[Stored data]

"""

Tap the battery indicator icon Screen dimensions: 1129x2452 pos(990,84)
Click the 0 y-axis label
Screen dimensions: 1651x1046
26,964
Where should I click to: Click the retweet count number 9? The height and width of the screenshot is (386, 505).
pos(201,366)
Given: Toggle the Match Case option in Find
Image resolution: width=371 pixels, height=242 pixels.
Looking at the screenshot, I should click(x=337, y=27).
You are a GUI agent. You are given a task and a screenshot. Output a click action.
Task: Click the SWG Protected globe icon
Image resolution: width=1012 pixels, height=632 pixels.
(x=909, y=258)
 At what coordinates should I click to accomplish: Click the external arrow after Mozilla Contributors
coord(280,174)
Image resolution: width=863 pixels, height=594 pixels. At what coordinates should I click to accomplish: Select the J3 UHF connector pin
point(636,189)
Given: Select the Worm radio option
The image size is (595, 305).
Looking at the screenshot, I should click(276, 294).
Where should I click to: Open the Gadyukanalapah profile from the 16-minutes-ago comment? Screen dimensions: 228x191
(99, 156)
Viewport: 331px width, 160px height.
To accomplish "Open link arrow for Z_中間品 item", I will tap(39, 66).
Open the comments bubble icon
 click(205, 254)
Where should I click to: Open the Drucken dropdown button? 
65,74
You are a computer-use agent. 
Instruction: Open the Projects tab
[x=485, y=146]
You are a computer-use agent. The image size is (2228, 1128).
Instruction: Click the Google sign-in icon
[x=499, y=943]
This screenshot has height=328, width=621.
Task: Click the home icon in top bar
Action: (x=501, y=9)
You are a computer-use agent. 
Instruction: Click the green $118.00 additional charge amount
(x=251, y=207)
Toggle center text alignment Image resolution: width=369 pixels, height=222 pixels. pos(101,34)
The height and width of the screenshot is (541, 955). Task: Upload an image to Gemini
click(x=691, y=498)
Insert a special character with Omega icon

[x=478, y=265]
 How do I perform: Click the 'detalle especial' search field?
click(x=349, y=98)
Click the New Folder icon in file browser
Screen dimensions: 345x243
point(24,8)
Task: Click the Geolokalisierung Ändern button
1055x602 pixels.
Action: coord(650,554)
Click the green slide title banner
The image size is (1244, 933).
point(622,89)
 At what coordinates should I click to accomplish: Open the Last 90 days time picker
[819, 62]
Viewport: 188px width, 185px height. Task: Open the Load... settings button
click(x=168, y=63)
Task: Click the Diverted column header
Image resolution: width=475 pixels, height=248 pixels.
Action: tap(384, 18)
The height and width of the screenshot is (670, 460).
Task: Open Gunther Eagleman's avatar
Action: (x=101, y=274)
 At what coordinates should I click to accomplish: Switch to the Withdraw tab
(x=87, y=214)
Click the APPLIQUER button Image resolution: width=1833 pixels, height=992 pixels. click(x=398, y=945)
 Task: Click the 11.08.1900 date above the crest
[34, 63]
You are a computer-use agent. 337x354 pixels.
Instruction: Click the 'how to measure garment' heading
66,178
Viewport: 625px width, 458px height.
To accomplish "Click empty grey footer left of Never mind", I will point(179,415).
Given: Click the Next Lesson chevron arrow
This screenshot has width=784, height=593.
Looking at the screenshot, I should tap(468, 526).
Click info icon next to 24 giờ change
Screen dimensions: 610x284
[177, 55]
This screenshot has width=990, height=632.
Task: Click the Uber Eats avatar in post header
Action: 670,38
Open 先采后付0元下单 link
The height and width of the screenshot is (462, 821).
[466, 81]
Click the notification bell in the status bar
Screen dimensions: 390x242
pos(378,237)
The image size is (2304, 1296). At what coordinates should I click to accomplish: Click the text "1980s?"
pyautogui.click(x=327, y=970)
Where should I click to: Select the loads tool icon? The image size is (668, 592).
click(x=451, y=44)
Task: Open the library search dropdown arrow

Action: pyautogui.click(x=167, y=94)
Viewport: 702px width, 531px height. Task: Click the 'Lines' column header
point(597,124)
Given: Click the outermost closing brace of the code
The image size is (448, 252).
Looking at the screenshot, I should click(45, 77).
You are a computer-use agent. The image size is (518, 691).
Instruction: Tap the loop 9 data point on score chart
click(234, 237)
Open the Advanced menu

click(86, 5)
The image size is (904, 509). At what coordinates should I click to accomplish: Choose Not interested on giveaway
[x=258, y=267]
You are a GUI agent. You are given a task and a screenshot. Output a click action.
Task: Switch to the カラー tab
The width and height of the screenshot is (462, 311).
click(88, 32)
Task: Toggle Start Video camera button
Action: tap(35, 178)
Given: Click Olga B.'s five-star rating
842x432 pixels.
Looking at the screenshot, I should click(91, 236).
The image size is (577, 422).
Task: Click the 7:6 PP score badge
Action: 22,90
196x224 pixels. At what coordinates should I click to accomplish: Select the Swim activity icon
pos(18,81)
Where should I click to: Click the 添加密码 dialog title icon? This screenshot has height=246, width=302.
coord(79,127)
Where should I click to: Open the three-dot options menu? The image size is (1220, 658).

"""

• **PROBLEM STATEMENT**:
Give back, exactly as written, the stretch from the line with "At what coordinates should I click to accomplish: Switch" through the line with "Given: Click Olga B.'s five-star rating", and no other lines from the records above.

• **TASK RESPONSE**:
 At what coordinates should I click to accomplish: Switch to the Withdraw tab
(x=87, y=214)
Click the APPLIQUER button Image resolution: width=1833 pixels, height=992 pixels. click(x=398, y=945)
 Task: Click the 11.08.1900 date above the crest
[34, 63]
You are a computer-use agent. 337x354 pixels.
Instruction: Click the 'how to measure garment' heading
66,178
Viewport: 625px width, 458px height.
To accomplish "Click empty grey footer left of Never mind", I will point(179,415).
Given: Click the Next Lesson chevron arrow
This screenshot has width=784, height=593.
Looking at the screenshot, I should tap(468, 526).
Click info icon next to 24 giờ change
Screen dimensions: 610x284
[177, 55]
This screenshot has width=990, height=632.
Task: Click the Uber Eats avatar in post header
Action: 670,38
Open 先采后付0元下单 link
The height and width of the screenshot is (462, 821).
[466, 81]
Click the notification bell in the status bar
Screen dimensions: 390x242
pos(378,237)
The image size is (2304, 1296). At what coordinates should I click to accomplish: Click the text "1980s?"
pyautogui.click(x=327, y=970)
Where should I click to: Select the loads tool icon? The image size is (668, 592).
click(x=451, y=44)
Task: Open the library search dropdown arrow

Action: pyautogui.click(x=167, y=94)
Viewport: 702px width, 531px height. Task: Click the 'Lines' column header
point(597,124)
Given: Click the outermost closing brace of the code
The image size is (448, 252).
Looking at the screenshot, I should click(45, 77).
You are a computer-use agent. The image size is (518, 691).
Instruction: Tap the loop 9 data point on score chart
click(234, 237)
Open the Advanced menu

click(86, 5)
The image size is (904, 509). At what coordinates should I click to accomplish: Choose Not interested on giveaway
[x=258, y=267]
You are a GUI agent. You are given a task and a screenshot. Output a click action.
Task: Switch to the カラー tab
The width and height of the screenshot is (462, 311).
click(88, 32)
Task: Toggle Start Video camera button
Action: tap(35, 178)
Given: Click Olga B.'s five-star rating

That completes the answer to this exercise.